We work on a contingency fee basisTuesday, September 8, 2009
At The Pinkerton Law Firm, PLLC, we work on a contingency fee basis. This means that my firm covers all the costs and expenses of a lawsuit and do not get paid unless the case is successfully resolved. Plaintiff lawyers usually take all the financial risk of litigation in exchange for 33%-40% of the final recovery. My comments today deal with the other side of the bar—the defense bar who works for an hourly wage. Technically, I do not have any objection to this type of payment arrangement, if it is properly handled. However, over the course of my career, I have heard over and over again from defense lawyers that they need to “work” on the case, even if liability and damages are a slam dunk, so that they may properly “evaluate” the case. Many times the stuff we do is not rocket science. I wish those lawyers would just come out and say what they mean: “I need to bill this file for a while before we resolve this case because I have a mortgage to pay.” Sometimes I think businesses and companies are oblivious to the way this all works. Maybe if the lawyers they hired would assume some of the “risk” of the litigation, cases might just go a little differently and be resolved a bit more efficiently. Maybe the cost of litigation would go down. Maybe the number of lawsuits would decrease.
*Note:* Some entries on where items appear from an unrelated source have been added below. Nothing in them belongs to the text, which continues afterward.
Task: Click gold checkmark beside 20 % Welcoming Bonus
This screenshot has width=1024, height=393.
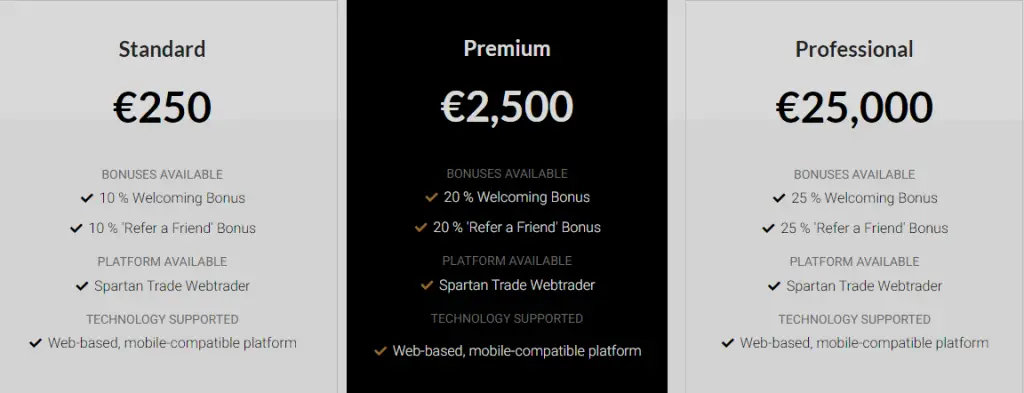Action: click(x=431, y=197)
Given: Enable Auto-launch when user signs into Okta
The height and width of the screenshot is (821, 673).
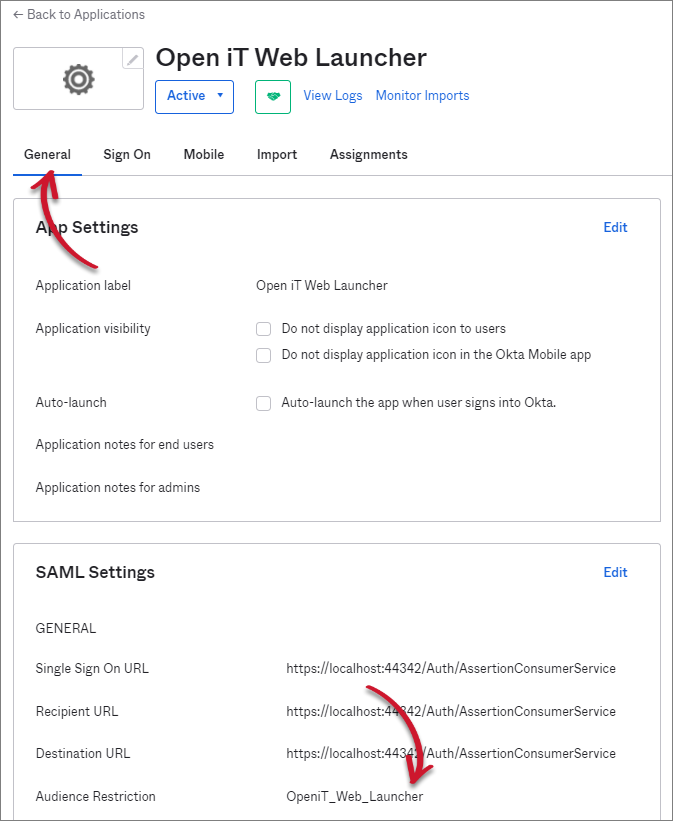Looking at the screenshot, I should click(264, 403).
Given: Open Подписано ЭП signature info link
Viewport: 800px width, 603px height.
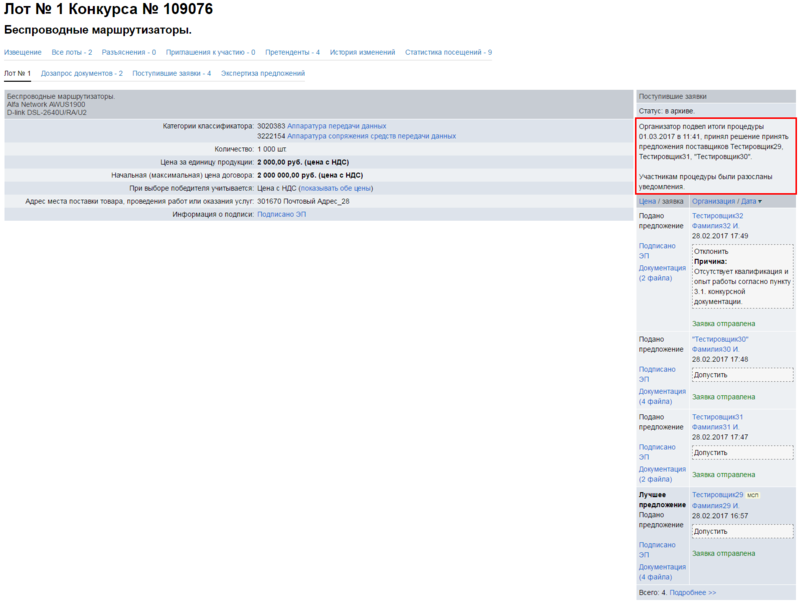Looking at the screenshot, I should pos(281,213).
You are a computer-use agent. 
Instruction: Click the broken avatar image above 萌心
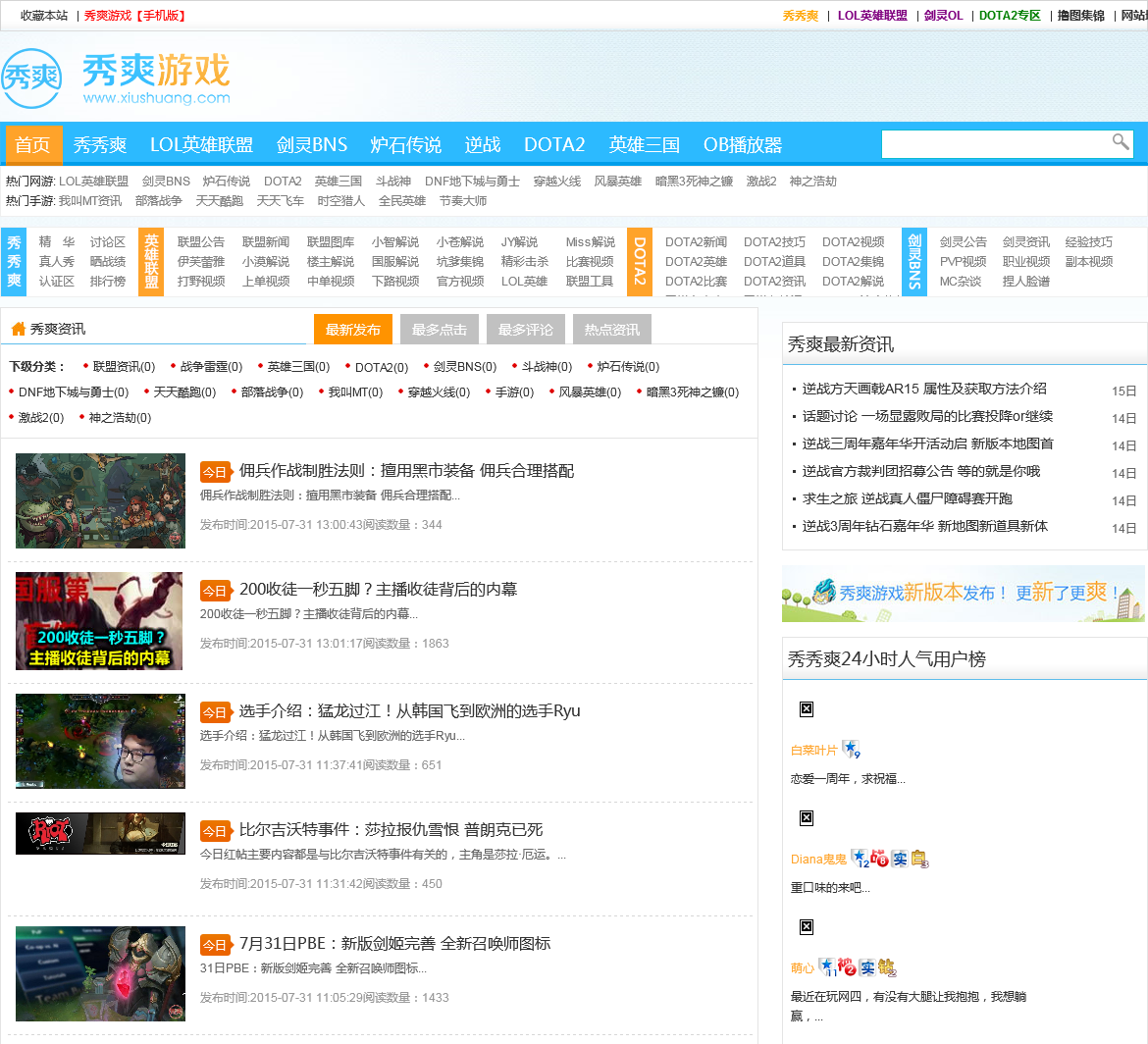click(806, 927)
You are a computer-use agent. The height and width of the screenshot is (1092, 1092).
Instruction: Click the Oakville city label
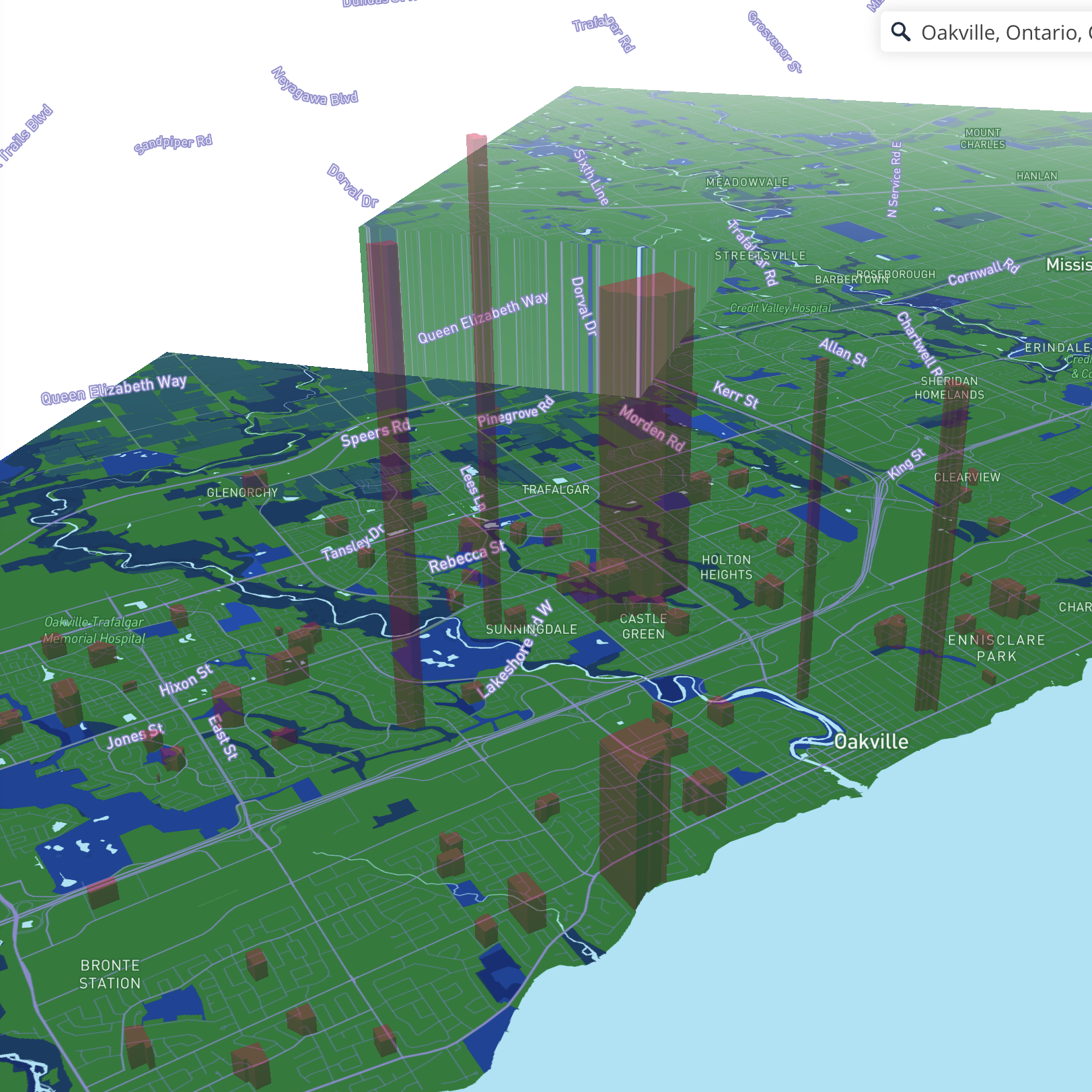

But, this not the legal practice that brings me to you this morning. What is really on my mind is the blatant, intentional over-billing by hourly lawyers. I have been exposed to cases where lawyers intentionally “padded” the file for purposes of billing. This is essentially stealing from their clients. Recently, I had the opportunity to review a billing file of Cynthia Diggs, a local family law lawyer with Holmes, Diggs, Eames, & Puhl. Upon reviewing the file, I found some obvious errors, oversights, and/or potential falsities. There was time that appeared to be double billed. There was time that appeared to be over-billed. A lay person would generally just pay the bill. My client happened to ask me to review the billing because it seemed extraordinary. Luckily for my client, I was able to review the bill before she was out the money—pure luck! Otherwise, the “bill” would have been paid and the money would have been gone forever.
I wish there was something that could be done about this epidemic problem. This is one of the many reasons the public does not trust lawyers. I am ashamed and disappointed in my peers when I see stuff like this. However, there is something you can do. If this happens to you or someone you know, call my law firm and I will try to assist you in resolving your problem. Second, call the State Bar of Texas at 1-800-204-2222 and report the problem to the Board—that will usually get a lawyer’s attention faster than anything else. But, please do not do this for harassment purposes. Make sure it is for legitimate reasons. And, talk to the lawyer first—maybe there is an explanation.
Good luck my friends. And remember, just because you get a bill does not mean you have to blindly pay it. Ask questions and be smart.